■ Task description ■
Show every line of the material that contains the string "field".

■ Element lookup records ■
+-------+

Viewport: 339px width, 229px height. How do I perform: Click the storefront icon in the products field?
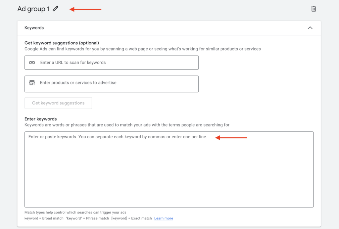(32, 83)
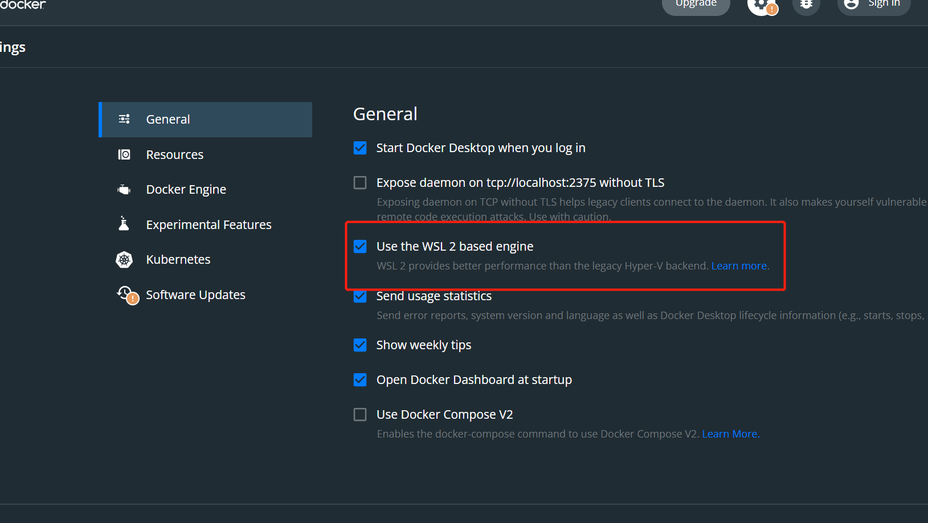Image resolution: width=928 pixels, height=523 pixels.
Task: Click the Docker Engine whale icon
Action: tap(124, 190)
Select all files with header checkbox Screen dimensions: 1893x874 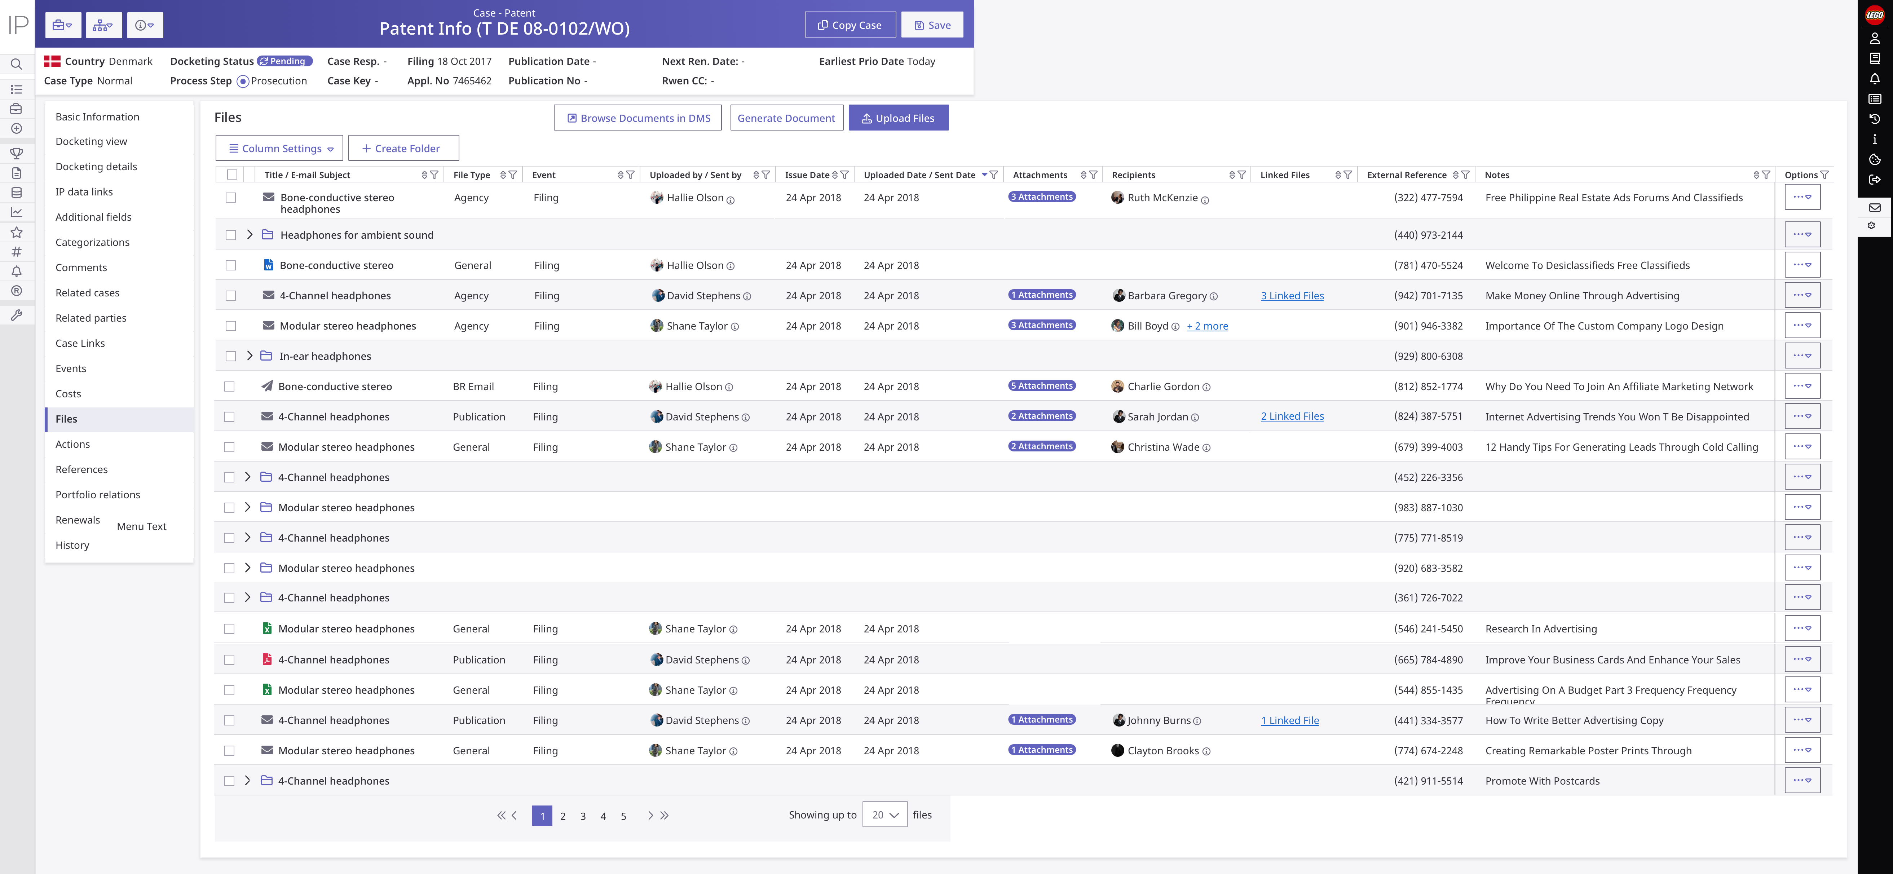pyautogui.click(x=232, y=175)
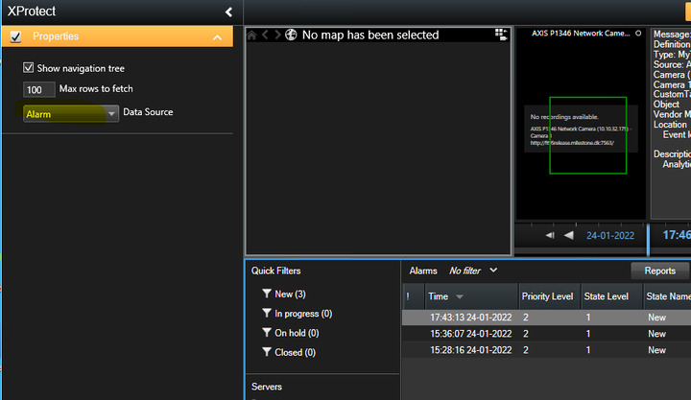Image resolution: width=691 pixels, height=400 pixels.
Task: Click the Max rows to fetch field
Action: pos(39,90)
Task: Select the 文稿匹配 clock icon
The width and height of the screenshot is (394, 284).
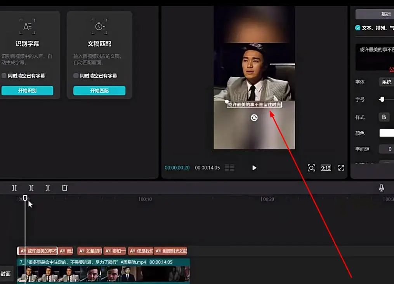Action: (100, 26)
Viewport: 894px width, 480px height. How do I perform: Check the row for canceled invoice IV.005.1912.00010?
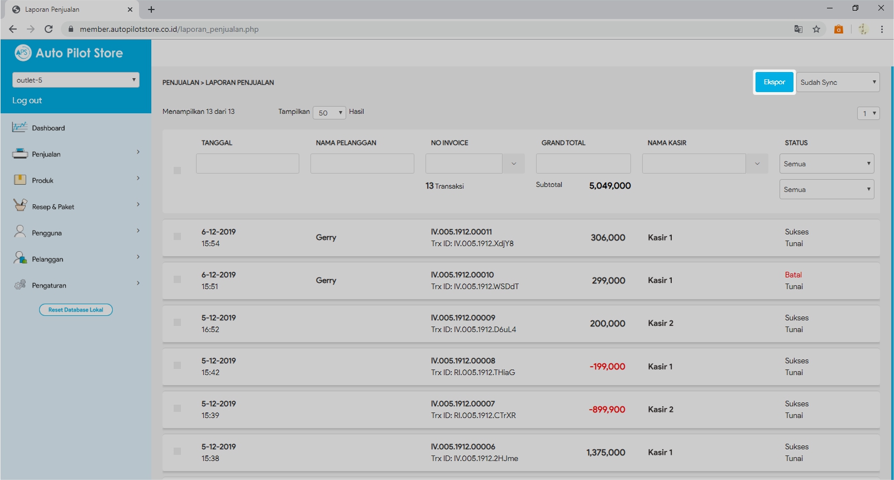[177, 280]
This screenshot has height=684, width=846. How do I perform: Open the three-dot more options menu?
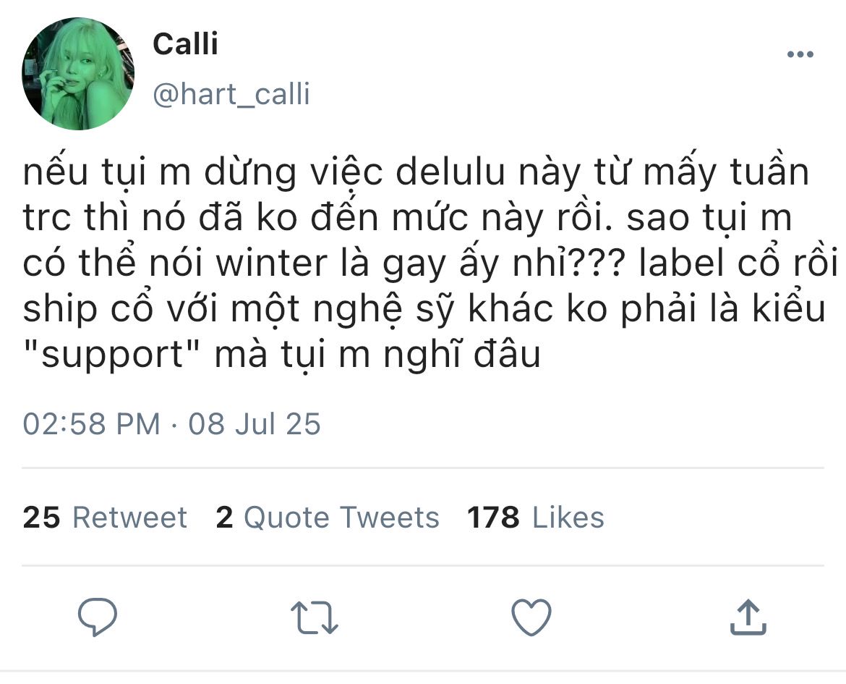pos(800,55)
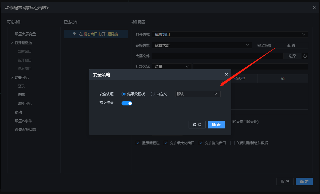Select the 自定义 radio option
Image resolution: width=320 pixels, height=194 pixels.
coord(153,94)
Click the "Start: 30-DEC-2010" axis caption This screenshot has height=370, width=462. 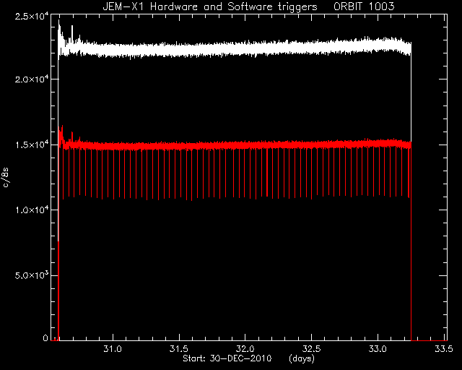(227, 358)
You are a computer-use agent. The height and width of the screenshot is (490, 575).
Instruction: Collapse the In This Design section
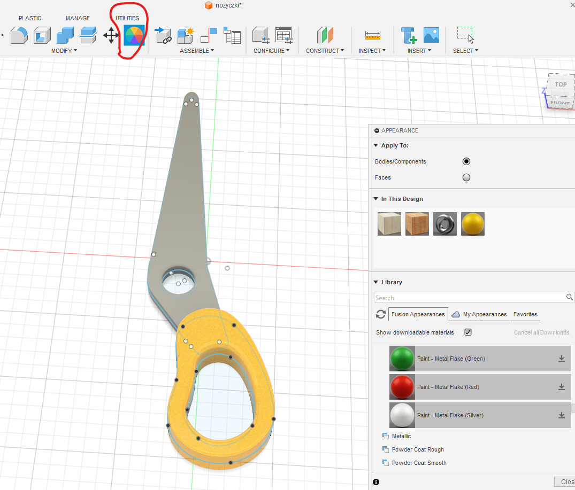tap(375, 199)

+-------+

■ Solution ■
Viewport: 339px width, 229px height. How do I perform: Click the storefront icon in the products field?
Task: Click the Max rows to fetch field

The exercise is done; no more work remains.